Tables
Tables are a first-class data type in BioLang, designed for the tabular data that
dominates bioinformatics workflows. BioLang provides dplyr-inspired verbs —
select, filter, arrange, group_by,
summarize, join, pivot, and window
— that compose naturally with pipes.
Creating Tables
# From named columns
let variants = table(
gene = ["BRCA1", "TP53", "EGFR", "KRAS", "BRAF"],
chrom = ["chr17", "chr17", "chr7", "chr12", "chr7"],
position = [43044295, 7577120, 55259515, 25398284, 140453136],
impact = ["HIGH", "HIGH", "MODERATE", "HIGH", "MODERATE"],
frequency = [0.012, 0.034, 0.089, 0.156, 0.023]
)
# From a CSV file
let data = csv("results.csv")
# From a TSV file
let bed = tsv("regions.bed", header = false,
col_names = ["chrom", "start", "end", "name", "score"])
# From VCF
let vcf_data = read_vcf("variants.vcf")
# Empty table with schema
let empty = table(gene: List[String] = [], score: List[Float] = [])Table Information
let t = csv("experiment.csv")
t.num_rows # Number of rows
t.num_cols # Number of columns
t.columns # List of column names
describe(t) # Summary statistics with types and sample values
head(t, 5) # First 5 rows
tail(t, 5) # Last 5 rowsSelect
Choose columns to keep, rename columns, or reorder them:
# Keep specific columns
let subset = variants |> select("gene", "impact", "frequency")
# Drop columns (negative selection)
let trimmed = variants |> select(-"position", -"chrom")
# Rename while selecting
let renamed = variants |> select(
gene_name = "gene",
chr = "chrom",
freq = "frequency"
)
# Select with a filter
let qual_cols = data |> select("qual_a", "qual_b", "qual_c")Filter
Keep rows matching a predicate:
# Simple filter
let high_impact = variants |> filter(|r| r.impact == "HIGH")
# Multiple conditions
let significant = variants
|> filter(|r| r.impact == "HIGH" && r.frequency > 0.01)
# Filter with string operations
let chr17 = variants |> filter(|r| r.chrom == "chr17")
# Filter with 'in' operator
let target_genes = ["BRCA1", "TP53", "KRAS"]

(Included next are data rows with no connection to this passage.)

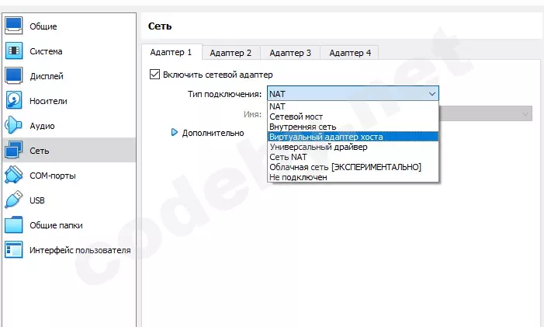The image size is (544, 327).
Task: Click the Носители disk icon
Action: pos(15,101)
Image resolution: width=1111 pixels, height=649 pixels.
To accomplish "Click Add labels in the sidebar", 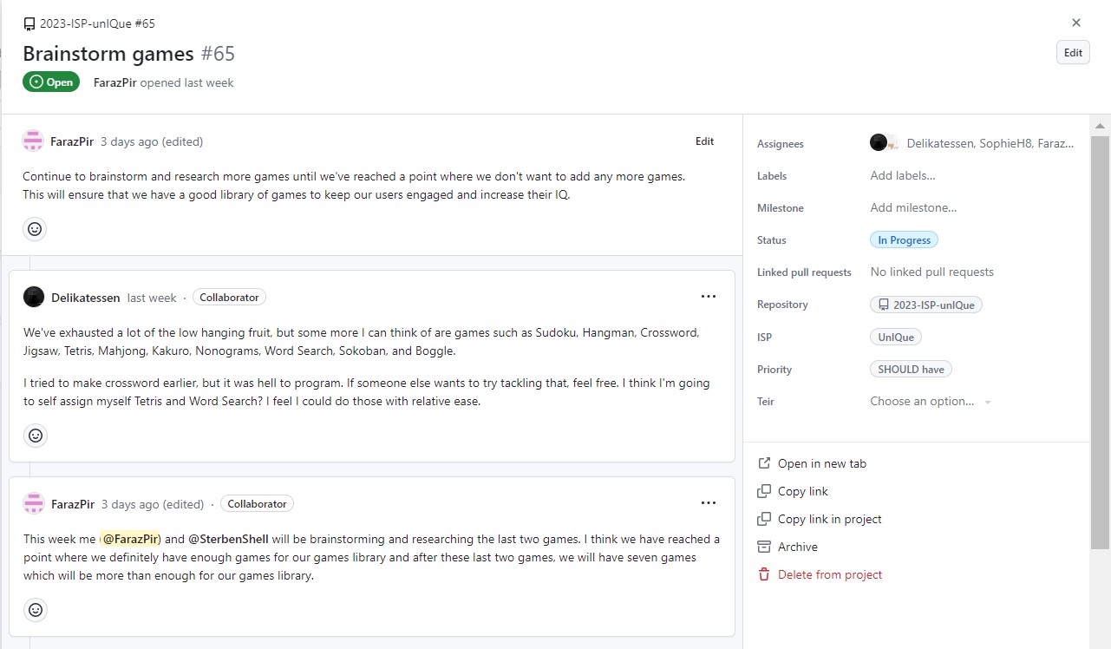I will (903, 175).
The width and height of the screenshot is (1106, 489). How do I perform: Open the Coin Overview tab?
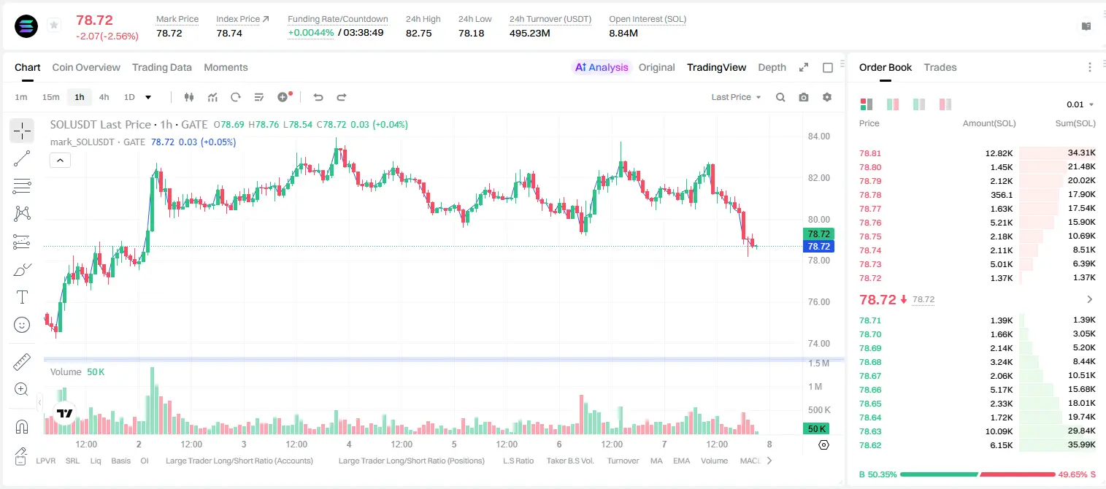click(x=86, y=67)

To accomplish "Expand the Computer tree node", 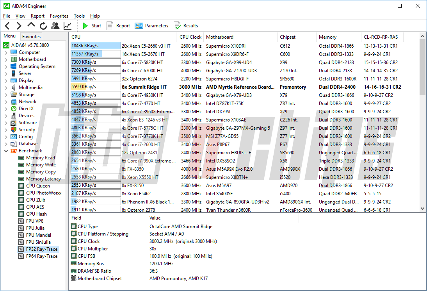I will tap(6, 52).

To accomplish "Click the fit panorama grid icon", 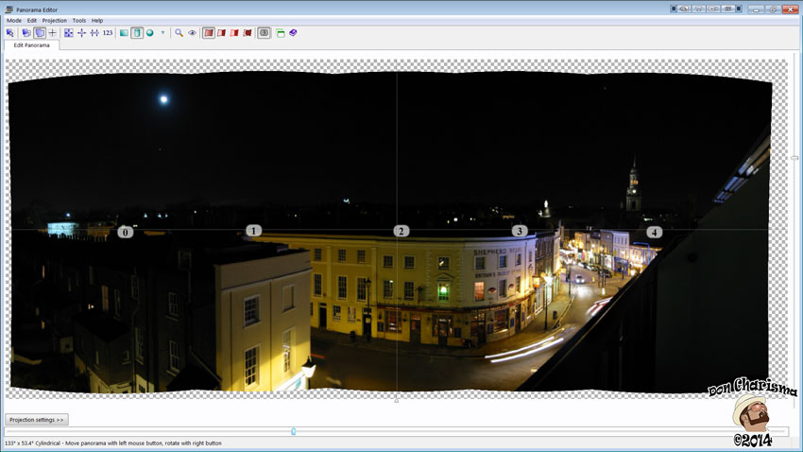I will point(68,32).
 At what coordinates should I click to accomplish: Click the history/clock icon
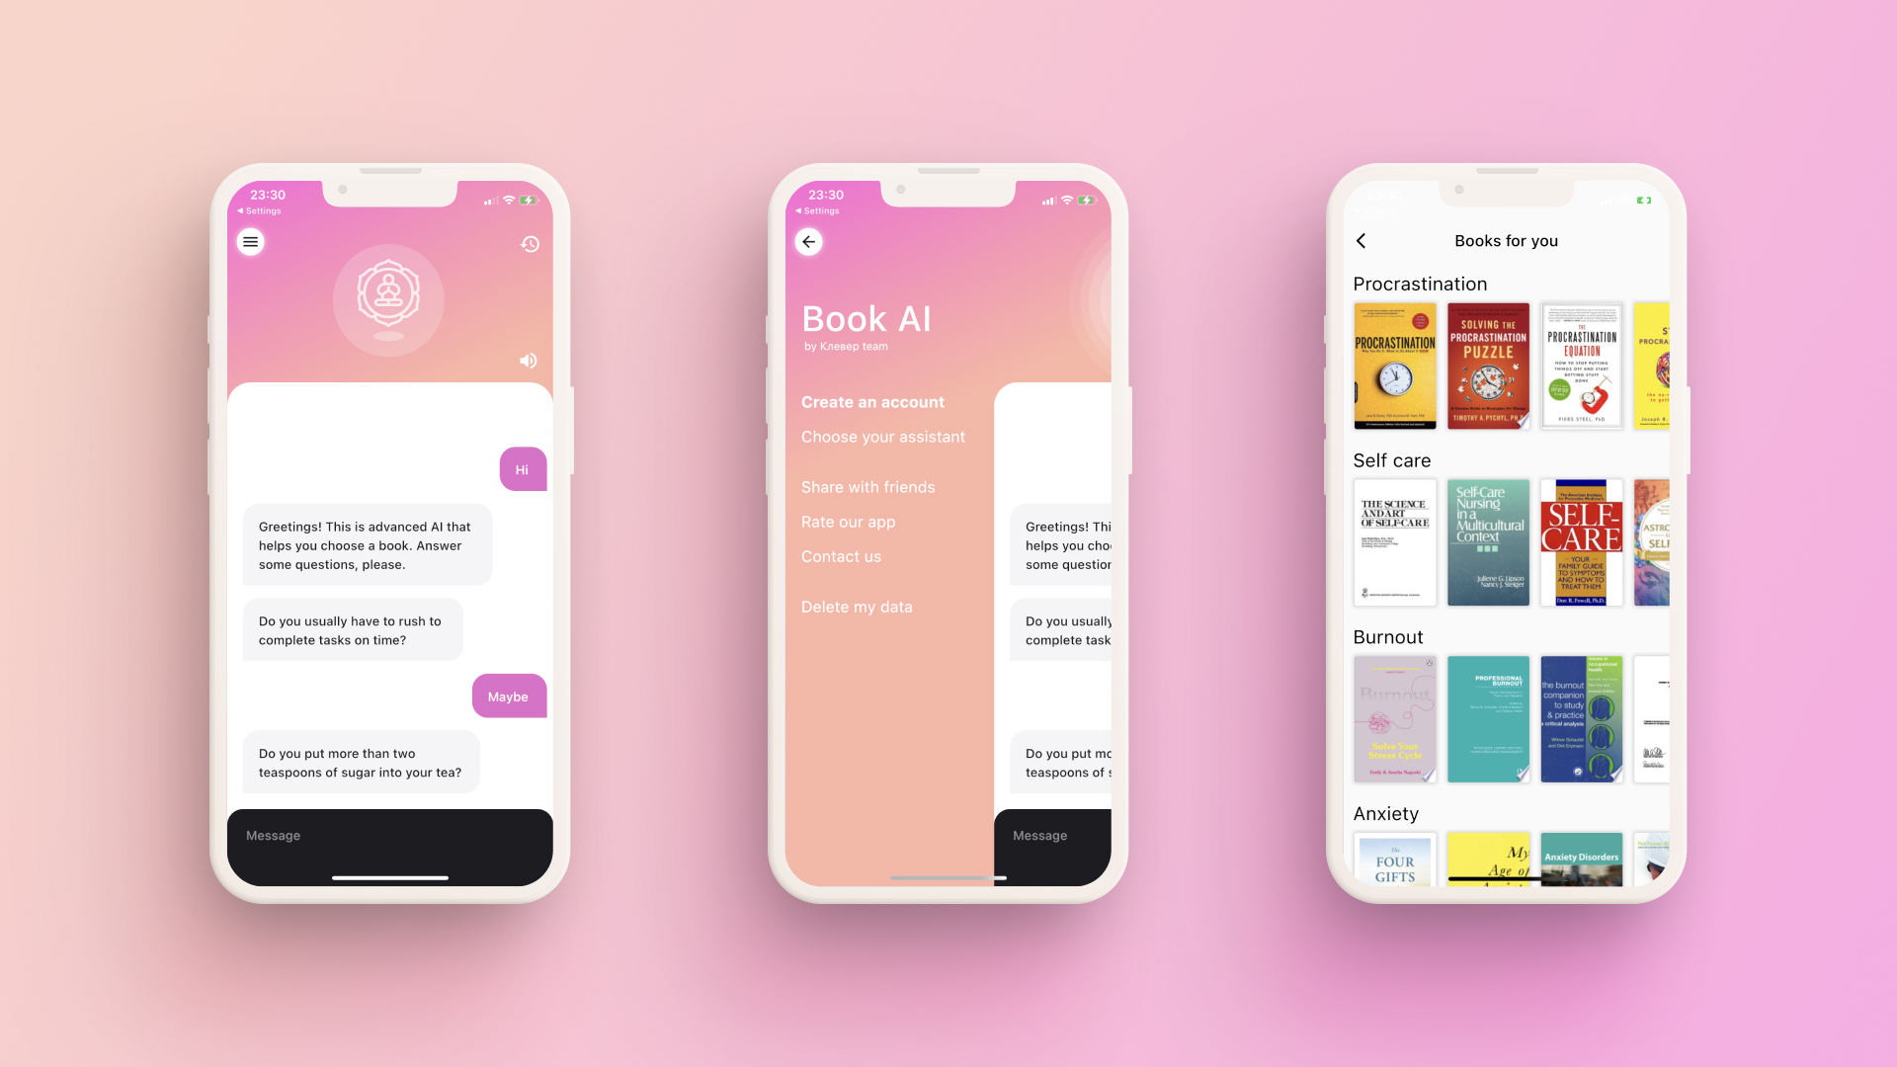pyautogui.click(x=529, y=244)
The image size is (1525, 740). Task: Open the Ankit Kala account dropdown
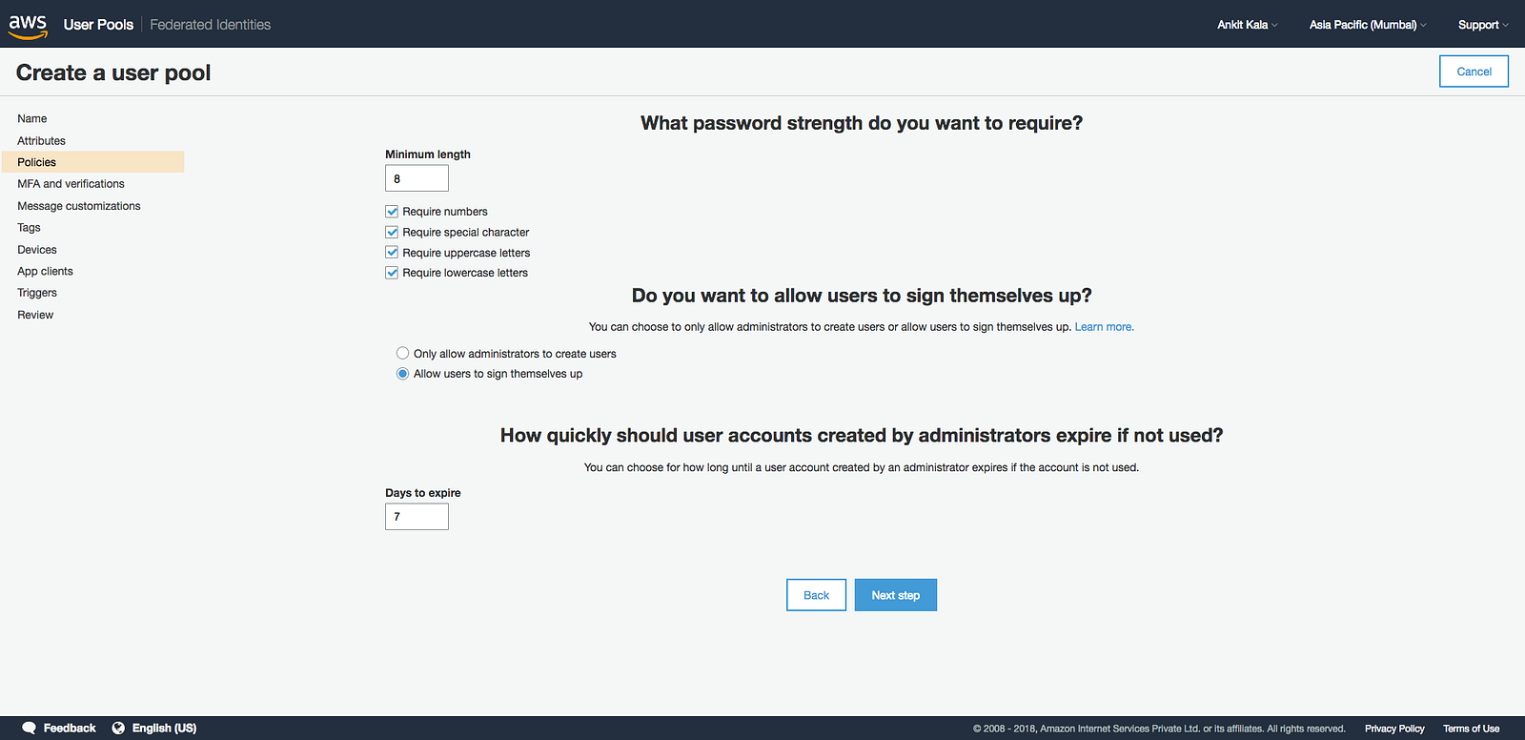(1247, 25)
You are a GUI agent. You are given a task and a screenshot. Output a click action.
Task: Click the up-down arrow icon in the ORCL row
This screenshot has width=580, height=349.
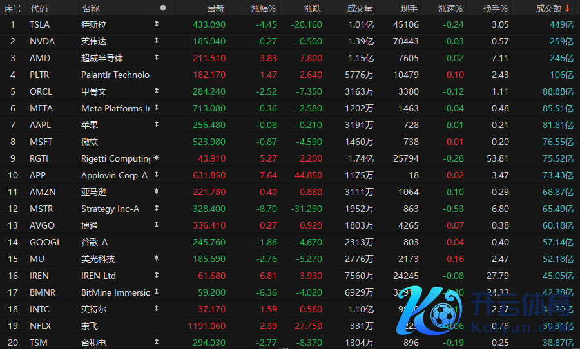pyautogui.click(x=156, y=91)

let targets = variants |> filter(|r| r.gene in target_genes)
# Remove None values
let clean = data |> filter(|r| r.score != None)Arrange
Sort rows by one or more columns:
# Sort ascending (default)
let sorted = variants |> arrange("frequency")
# Sort descending
let top_freq = variants |> arrange(desc("frequency"))
# Multi-column sort
let ordered = variants |> arrange("chrom", desc("position"))
# Sort by computed value
let by_name_len = variants |> arrange(|r| len(r.gene))Mutate
Add new columns or transform existing ones:
# Add a new column
let enriched = variants
|> mutate(log_freq = |r| log10(r.frequency))
# Multiple new columns
let annotated = variants
|> mutate(
is_rare = |r| r.frequency < 0.01,
label = |r| f"{r.gene}:{r.chrom}:{r.position}",
severity = |r| if r.impact == "HIGH" { 3 } else { 1 }
)
# Overwrite an existing column
let updated = variants
|> mutate(frequency = |r| round(r.frequency, 4))Group By and Summarize
Group rows by one or more columns, then compute aggregate statistics per group:
# Group and summarize
let by_impact = variants
|> group_by("impact")
|> summarize(
count = n(),
avg_freq = mean(frequency),
max_freq = max(frequency),
genes = collect(gene)
)
# Multiple grouping columns
let by_chrom_impact = variants
|> group_by("chrom", "impact")
|> summarize(
count = n(),
total_freq = sum(frequency)
)
# Available aggregation functions:
# n(), sum(), mean(), median(), min(), max(), stdev(), variance(),
# first(), last(), collect(), count(), quantile()Join
Combine two tables based on matching columns:
let annotations = table(
gene = ["BRCA1", "TP53", "EGFR"],
pathway = ["DNA repair", "Cell cycle", "Growth signaling"],
druggable = [false, false, true]
)
# Inner join — only matching rows
let joined = variants |> inner_join(annotations, by = "gene")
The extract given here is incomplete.